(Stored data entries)
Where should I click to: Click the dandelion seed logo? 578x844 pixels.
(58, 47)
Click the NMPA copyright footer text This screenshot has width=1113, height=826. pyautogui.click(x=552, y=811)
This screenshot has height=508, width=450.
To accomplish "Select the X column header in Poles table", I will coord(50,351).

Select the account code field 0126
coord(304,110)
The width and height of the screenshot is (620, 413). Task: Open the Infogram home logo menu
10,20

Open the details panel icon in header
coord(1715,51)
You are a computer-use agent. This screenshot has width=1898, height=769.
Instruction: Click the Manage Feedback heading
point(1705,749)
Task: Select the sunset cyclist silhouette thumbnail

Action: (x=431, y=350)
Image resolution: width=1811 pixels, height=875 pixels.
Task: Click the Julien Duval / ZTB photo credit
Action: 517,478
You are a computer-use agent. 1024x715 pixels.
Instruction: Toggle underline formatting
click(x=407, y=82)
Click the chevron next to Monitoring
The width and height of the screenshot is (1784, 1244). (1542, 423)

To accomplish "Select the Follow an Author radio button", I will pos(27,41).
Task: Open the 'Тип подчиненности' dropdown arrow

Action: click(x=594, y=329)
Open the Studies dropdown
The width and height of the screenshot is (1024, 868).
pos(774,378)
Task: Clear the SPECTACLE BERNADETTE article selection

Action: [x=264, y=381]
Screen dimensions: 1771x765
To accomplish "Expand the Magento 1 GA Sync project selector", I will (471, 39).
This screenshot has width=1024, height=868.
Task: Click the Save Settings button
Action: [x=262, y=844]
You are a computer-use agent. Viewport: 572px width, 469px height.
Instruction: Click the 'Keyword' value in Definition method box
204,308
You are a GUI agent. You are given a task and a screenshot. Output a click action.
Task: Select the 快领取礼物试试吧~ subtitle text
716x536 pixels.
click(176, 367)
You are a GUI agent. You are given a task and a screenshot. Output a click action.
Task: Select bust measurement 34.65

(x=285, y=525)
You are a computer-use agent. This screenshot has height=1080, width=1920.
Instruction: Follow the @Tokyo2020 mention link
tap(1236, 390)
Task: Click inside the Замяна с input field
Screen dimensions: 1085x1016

- What the task requires:
The records shown earlier should all be returned verbatim.

- Output below:
Where should I click to: Click the dandelion seed logo? 578x844 pixels.
(58, 47)
Click the NMPA copyright footer text This screenshot has width=1113, height=826. pyautogui.click(x=552, y=811)
This screenshot has height=508, width=450.
To accomplish "Select the X column header in Poles table", I will coord(50,351).

Select the account code field 0126
coord(304,110)
The width and height of the screenshot is (620, 413). Task: Open the Infogram home logo menu
10,20

Open the details panel icon in header
coord(1715,51)
You are a computer-use agent. This screenshot has width=1898, height=769.
Instruction: Click the Manage Feedback heading
point(1705,749)
Task: Select the sunset cyclist silhouette thumbnail

Action: (x=431, y=350)
Image resolution: width=1811 pixels, height=875 pixels.
Task: Click the Julien Duval / ZTB photo credit
Action: 517,478
You are a computer-use agent. 1024x715 pixels.
Instruction: Toggle underline formatting
click(x=407, y=82)
Click the chevron next to Monitoring
The width and height of the screenshot is (1784, 1244). (1542, 423)

To accomplish "Select the Follow an Author radio button", I will pos(27,41).
Task: Open the 'Тип подчиненности' dropdown arrow

Action: click(x=594, y=329)
Open the Studies dropdown
The width and height of the screenshot is (1024, 868).
pos(774,378)
Task: Clear the SPECTACLE BERNADETTE article selection

Action: [x=264, y=381]
Screen dimensions: 1771x765
To accomplish "Expand the Magento 1 GA Sync project selector", I will (471, 39).
This screenshot has width=1024, height=868.
Task: Click the Save Settings button
Action: [x=262, y=844]
You are a computer-use agent. Viewport: 572px width, 469px height.
Instruction: Click the 'Keyword' value in Definition method box
204,308
You are a GUI agent. You are given a task and a screenshot. Output a click action.
Task: Select the 快领取礼物试试吧~ subtitle text
716x536 pixels.
click(176, 367)
You are a GUI agent. You are given a task and a screenshot. Output a click action.
Task: Select bust measurement 34.65

(x=285, y=525)
You are a computer-use agent. This screenshot has height=1080, width=1920.
Instruction: Follow the @Tokyo2020 mention link
tap(1236, 390)
Task: Click inside the Замяна с input field
Screen dimensions: 1085x1016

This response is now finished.